[THE PROBLEM]
Output, word for word, each line from the one with "Click the star" through the end of the listing below, excluding every picture.

[DATA FOR PROCESSING]
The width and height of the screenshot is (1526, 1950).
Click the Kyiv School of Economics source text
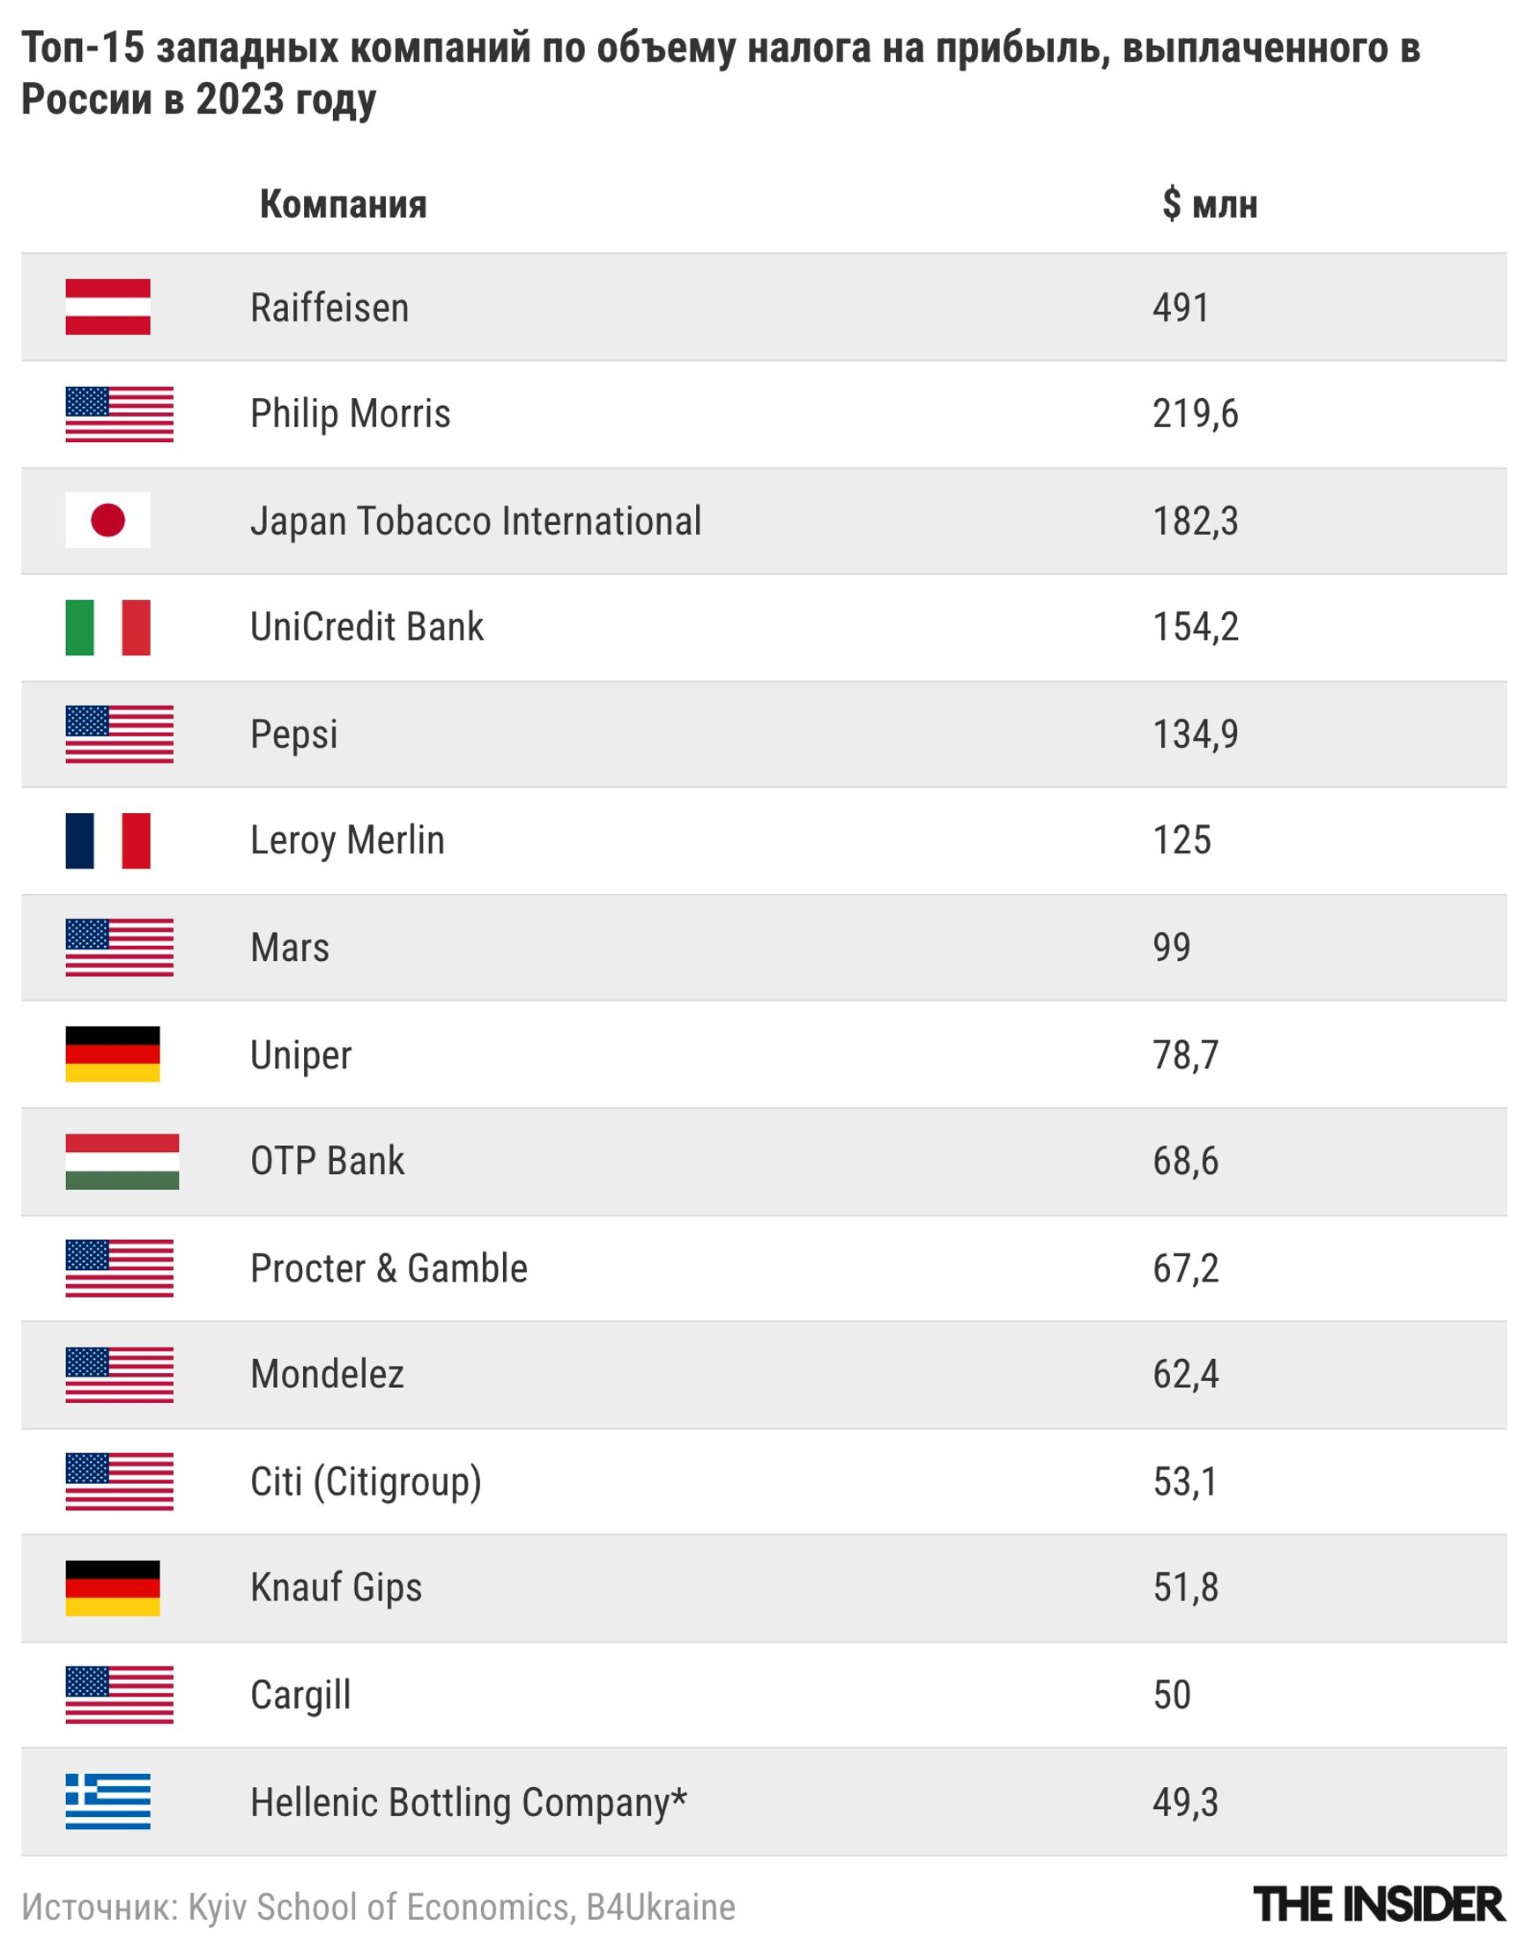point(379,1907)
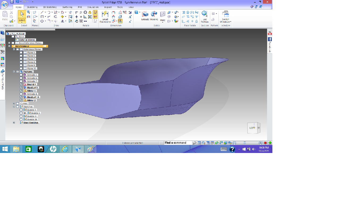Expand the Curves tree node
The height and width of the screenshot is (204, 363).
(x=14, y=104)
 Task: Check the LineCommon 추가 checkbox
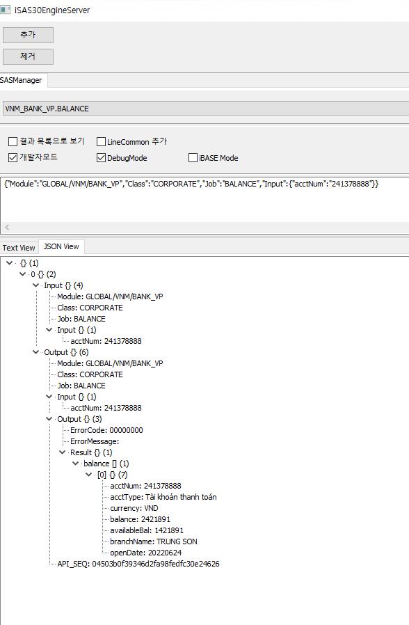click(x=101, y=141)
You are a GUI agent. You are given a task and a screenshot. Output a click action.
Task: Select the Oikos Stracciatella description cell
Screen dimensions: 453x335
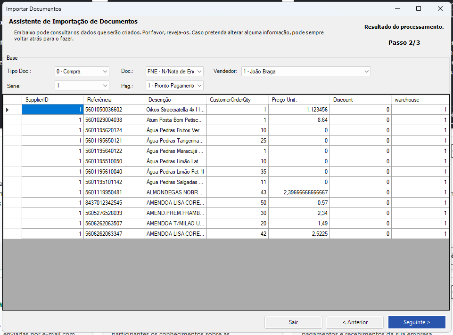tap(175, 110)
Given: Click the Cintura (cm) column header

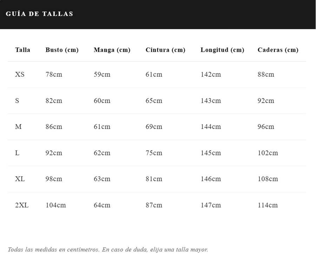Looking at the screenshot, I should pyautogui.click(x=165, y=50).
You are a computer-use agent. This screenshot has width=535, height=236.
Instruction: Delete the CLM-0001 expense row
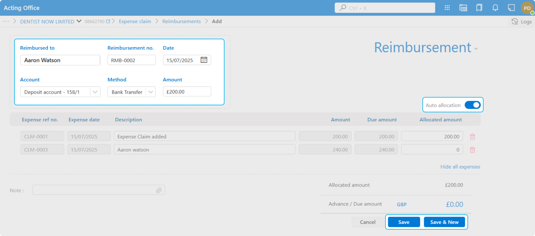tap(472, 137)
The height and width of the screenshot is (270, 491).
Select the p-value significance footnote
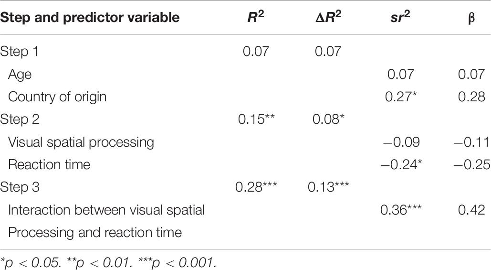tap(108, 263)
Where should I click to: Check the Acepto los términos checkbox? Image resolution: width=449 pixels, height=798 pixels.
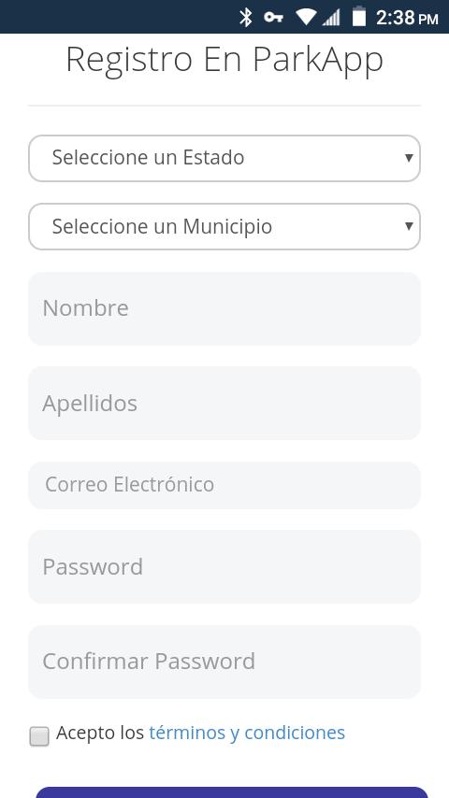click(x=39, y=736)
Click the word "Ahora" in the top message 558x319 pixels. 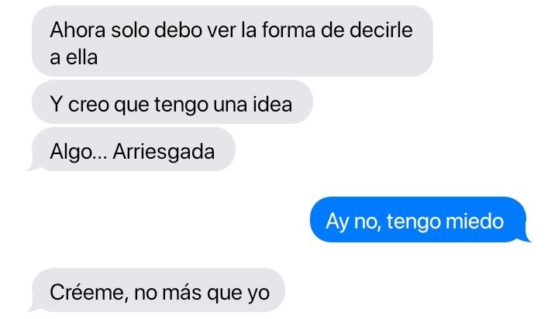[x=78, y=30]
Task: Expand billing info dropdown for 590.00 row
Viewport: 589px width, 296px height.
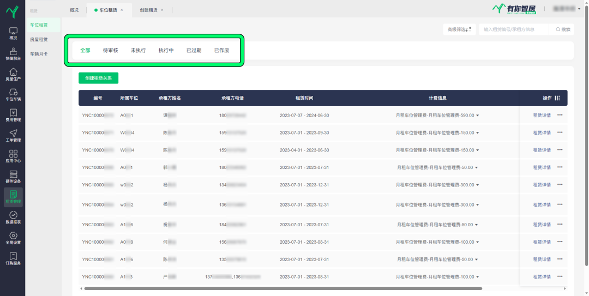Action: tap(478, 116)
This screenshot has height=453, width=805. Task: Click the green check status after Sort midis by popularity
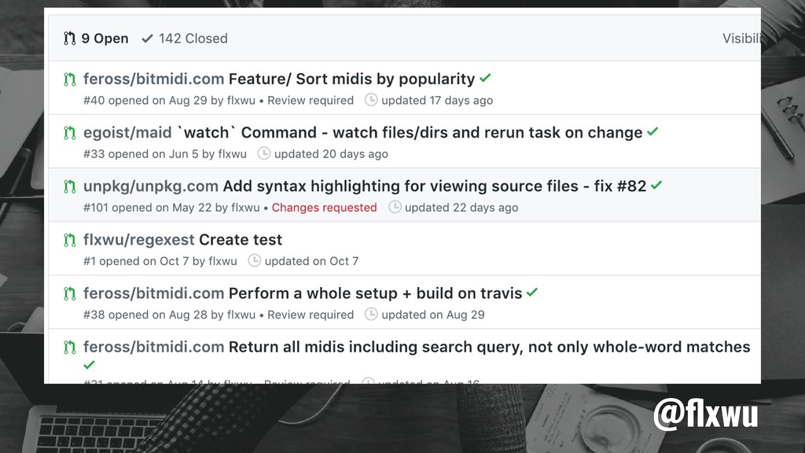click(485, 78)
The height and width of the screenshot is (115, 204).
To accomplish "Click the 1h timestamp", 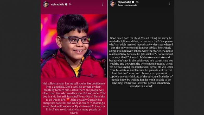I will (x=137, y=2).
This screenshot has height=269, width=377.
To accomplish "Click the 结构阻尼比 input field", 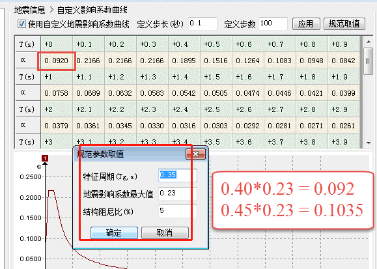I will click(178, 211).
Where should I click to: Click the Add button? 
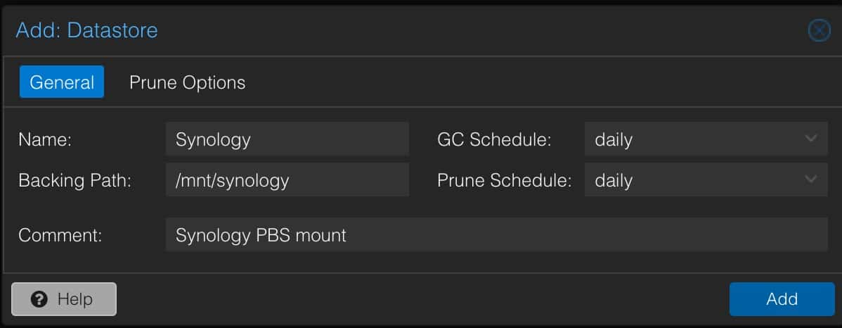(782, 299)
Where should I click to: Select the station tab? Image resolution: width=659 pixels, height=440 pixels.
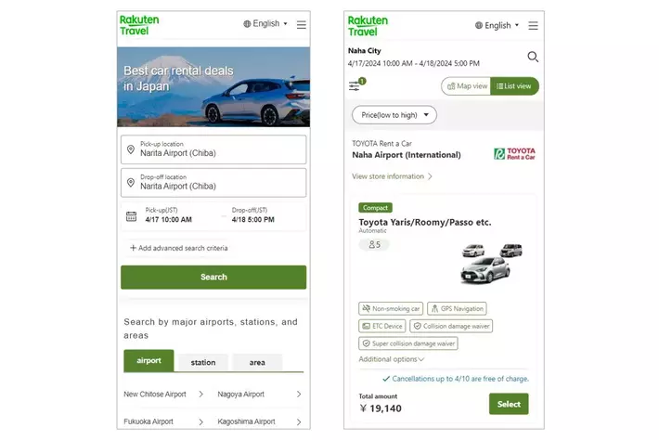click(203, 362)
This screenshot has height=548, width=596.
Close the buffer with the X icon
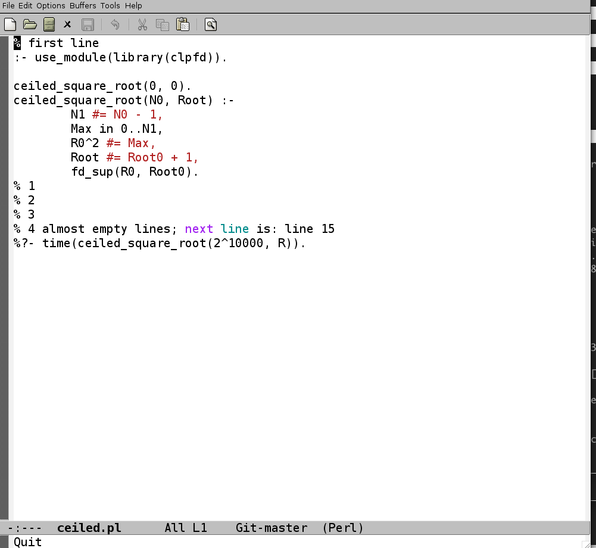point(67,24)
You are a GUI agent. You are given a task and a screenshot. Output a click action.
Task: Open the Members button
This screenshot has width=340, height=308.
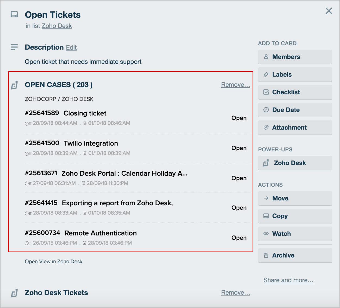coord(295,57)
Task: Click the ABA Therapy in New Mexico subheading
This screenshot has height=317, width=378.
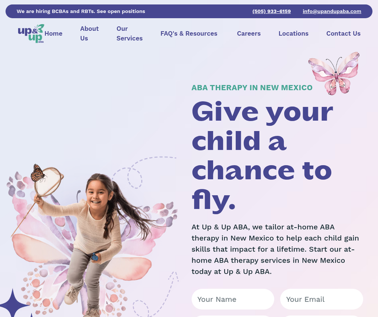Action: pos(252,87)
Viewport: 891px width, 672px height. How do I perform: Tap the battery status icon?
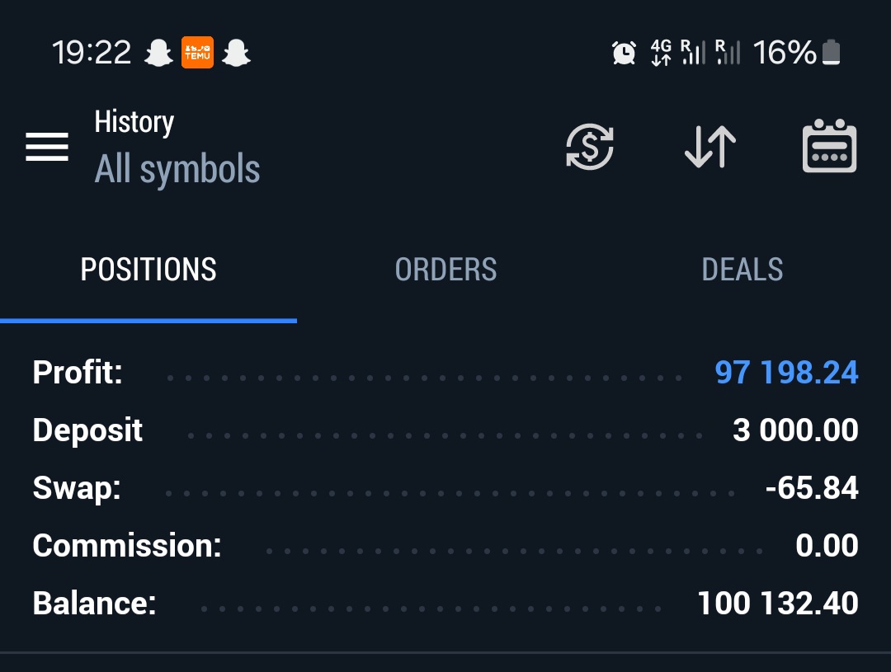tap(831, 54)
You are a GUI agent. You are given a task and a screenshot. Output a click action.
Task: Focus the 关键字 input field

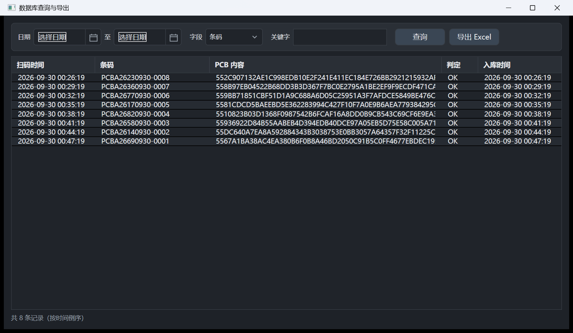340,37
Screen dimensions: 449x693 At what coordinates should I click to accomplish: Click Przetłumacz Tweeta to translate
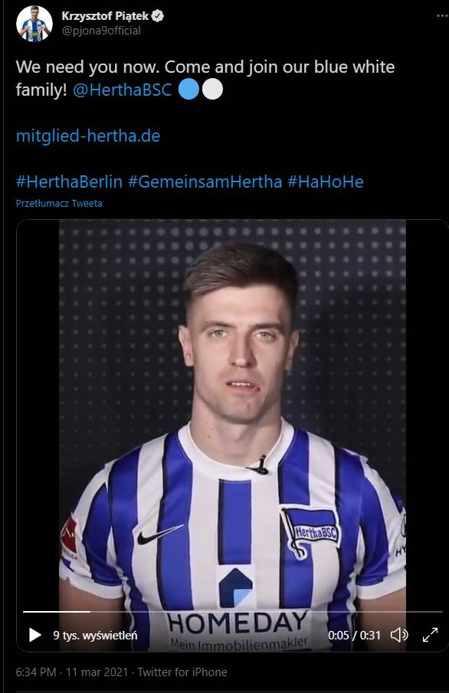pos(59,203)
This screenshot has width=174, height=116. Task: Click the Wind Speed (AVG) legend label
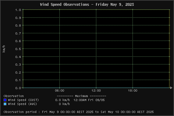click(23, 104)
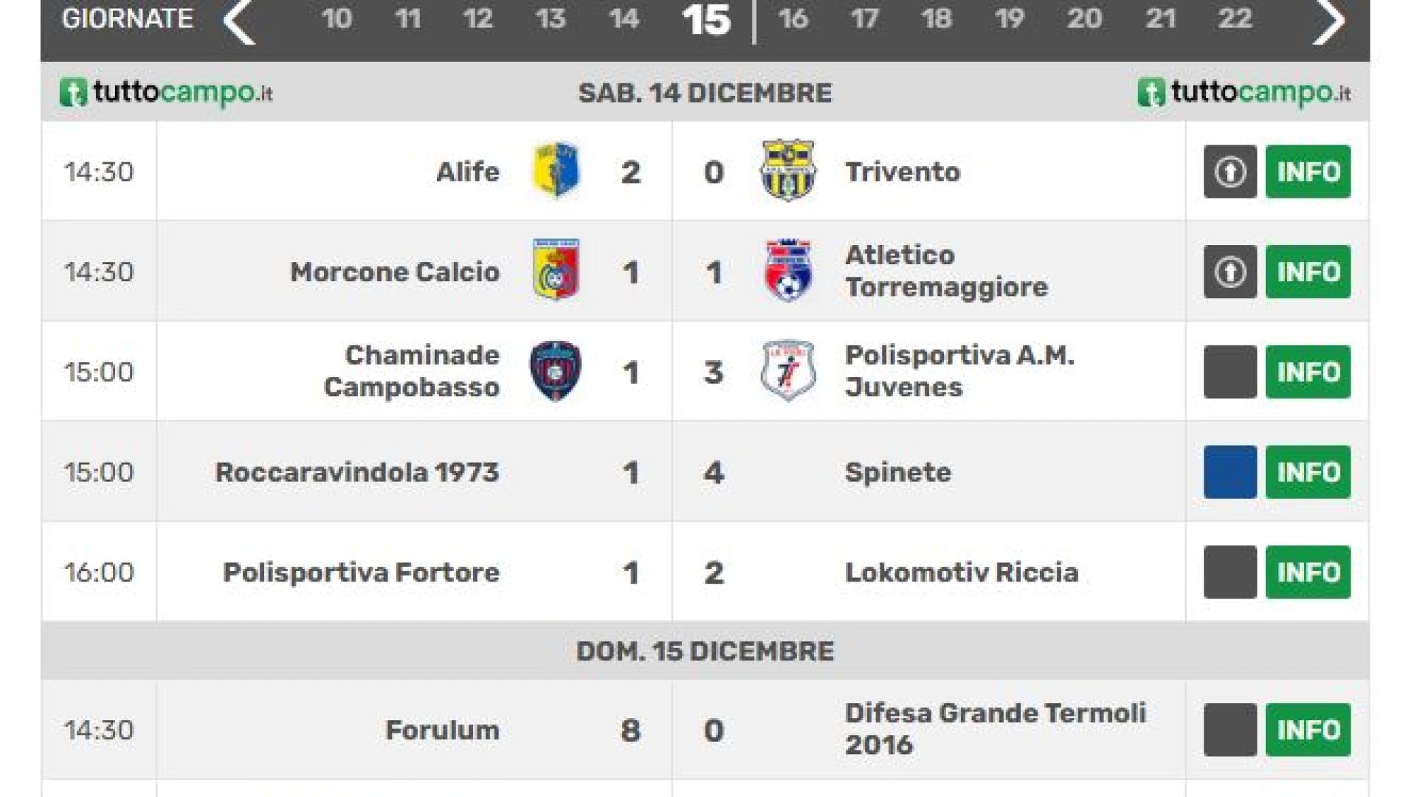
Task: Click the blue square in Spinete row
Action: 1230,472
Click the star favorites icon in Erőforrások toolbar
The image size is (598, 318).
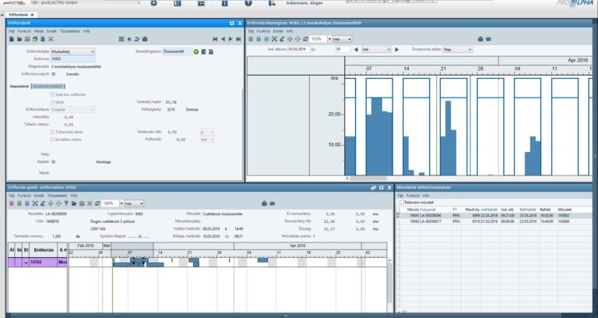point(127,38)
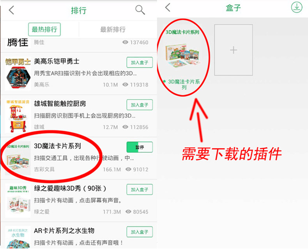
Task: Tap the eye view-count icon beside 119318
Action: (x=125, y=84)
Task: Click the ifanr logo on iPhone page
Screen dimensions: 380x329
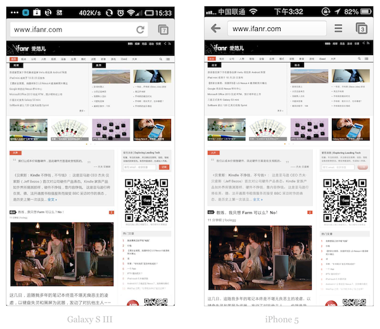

[FINISHED EXERCISE]
Click the star favorites icon in Erőforrások toolbar
The image size is (598, 318).
point(127,38)
Task: Tap the eye view-count icon beside 119318
Action: (x=125, y=84)
Task: Click the ifanr logo on iPhone page
Screen dimensions: 380x329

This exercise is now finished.